A story 🧵(with pseudonyms)

“Raise your hand if you love school so much you wish you could live here!” Jose says during my 3rd graders’ social lunch break.
All ten students hands and my own shoot up. We giggle and smile at each other. The love for one another, for learning, for our safe space exudes.
When I was a kid, I loved school a lot too, but I never said I wanted to live there. These precious 8-year-olds with the purest heats have experienced what it’s like to be neglected their physical schooling for months. They appreciate it more than any other generation of children
They have suffered in learning at home, and want desperately to have a conducive learning environment again.

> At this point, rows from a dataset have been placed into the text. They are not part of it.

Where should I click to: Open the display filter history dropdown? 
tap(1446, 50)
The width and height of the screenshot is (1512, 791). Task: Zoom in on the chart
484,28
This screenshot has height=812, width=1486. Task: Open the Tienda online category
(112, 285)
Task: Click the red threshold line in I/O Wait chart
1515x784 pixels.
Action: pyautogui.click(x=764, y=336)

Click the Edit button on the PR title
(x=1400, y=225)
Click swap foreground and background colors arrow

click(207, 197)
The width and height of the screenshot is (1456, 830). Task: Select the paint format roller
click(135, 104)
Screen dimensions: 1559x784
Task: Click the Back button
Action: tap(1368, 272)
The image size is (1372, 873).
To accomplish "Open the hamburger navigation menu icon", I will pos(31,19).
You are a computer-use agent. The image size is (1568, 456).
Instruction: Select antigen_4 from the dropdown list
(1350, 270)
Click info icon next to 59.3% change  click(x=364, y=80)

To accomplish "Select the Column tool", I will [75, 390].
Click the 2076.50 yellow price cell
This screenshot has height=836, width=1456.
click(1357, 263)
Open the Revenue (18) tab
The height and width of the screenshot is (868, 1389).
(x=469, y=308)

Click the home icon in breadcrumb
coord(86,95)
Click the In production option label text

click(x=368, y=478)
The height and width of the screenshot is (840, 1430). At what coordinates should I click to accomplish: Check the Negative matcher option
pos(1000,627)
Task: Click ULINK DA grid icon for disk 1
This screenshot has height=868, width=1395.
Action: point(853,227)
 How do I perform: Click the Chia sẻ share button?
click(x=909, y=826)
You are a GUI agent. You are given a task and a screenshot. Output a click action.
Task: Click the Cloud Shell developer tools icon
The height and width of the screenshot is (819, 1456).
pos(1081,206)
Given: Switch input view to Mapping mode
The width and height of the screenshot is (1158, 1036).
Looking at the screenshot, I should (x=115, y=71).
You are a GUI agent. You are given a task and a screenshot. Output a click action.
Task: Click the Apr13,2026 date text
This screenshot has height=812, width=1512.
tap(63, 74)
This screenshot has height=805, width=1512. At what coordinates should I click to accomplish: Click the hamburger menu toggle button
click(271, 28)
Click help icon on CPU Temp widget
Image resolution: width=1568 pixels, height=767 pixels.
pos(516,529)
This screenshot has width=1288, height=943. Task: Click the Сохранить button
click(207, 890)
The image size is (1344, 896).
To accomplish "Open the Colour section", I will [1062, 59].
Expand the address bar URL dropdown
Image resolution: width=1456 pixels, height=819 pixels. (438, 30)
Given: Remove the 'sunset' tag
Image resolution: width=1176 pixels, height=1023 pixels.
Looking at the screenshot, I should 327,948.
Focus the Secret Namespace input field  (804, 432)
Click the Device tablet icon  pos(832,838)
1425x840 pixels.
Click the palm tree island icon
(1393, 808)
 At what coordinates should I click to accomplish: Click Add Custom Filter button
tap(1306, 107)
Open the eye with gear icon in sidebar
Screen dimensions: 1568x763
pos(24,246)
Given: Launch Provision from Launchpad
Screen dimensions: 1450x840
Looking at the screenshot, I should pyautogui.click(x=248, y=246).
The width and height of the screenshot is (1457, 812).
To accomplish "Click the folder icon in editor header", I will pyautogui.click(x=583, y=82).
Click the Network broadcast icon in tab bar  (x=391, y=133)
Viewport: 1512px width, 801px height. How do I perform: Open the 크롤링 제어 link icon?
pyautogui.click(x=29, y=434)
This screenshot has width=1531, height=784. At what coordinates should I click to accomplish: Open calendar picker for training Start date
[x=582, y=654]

“Of course kids want to be in school, so do we, but we can’t because people will die.” This is the messaging from many Ts and families who believe schooling is impossible
Jose is a third grade English learner in New York City. He lives with his dad and his sister, who is also in third grade, but in a different class. Their mom lives in the Dominican Republic, and they haven’t seen her in a while, besides on FaceTime.
During another lunchtime, he said “raise your hand if sometimes you cry at night because you miss your mom and you haven’t seen her in two years.”
Jose’s sister is in a dual language class, and Jose is in my monolingual ENL (English as a New Language) class next door. When they’re learning virtually, they sit next to each other either their chromebooks simultaneously streaming their separate classes.
They both love school. They wang to learn and they want to do their work. They also want to help each other and they have a hard time staying focused on just one of the two third grade classes happening. When one has Phys. Ed. class, both want to participate.
When one is struggling with multiplication, they want to work together on it.

As a teacher, it’s hard to deny this student-to-student interaction and collaboration that we know is vital to children’s learning.
When Jose found out he would be coming to school five days a week, he jumped for joy (literally, out of his seat and 2 feet into the air). When Jose found out we were off for Martin Luther King Jr. Day, he said “oh no.... that means we have to have 3 whole days without school.”
Why is he SO excited about school? Jose knows, at age eight, school is the place where he can do his best learning, interact with peers, feel safe, grow, take risks, get his meals, go to the dentist & health clinic, detach from familial concerns, and so much more.
I could go on and on about the benefits of quality schools, which seem to be lost on many these days. But they are not lost on Jose.